**待处理数据:**
---------------
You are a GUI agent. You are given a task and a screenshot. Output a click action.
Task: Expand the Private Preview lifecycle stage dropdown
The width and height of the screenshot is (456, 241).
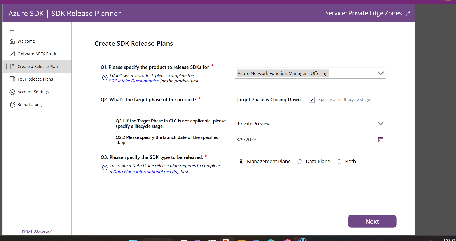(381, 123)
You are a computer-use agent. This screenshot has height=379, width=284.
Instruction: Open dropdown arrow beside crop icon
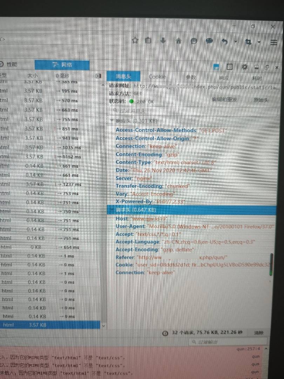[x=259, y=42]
---------------
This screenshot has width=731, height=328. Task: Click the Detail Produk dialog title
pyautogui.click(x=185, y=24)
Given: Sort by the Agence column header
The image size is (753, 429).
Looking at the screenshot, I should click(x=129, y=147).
---------------
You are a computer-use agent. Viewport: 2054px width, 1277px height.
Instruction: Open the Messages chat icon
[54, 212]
---------------
数一数上面的条目中有多少行包含字符串“dropdown”，只给出数字。

**书面回答:** 2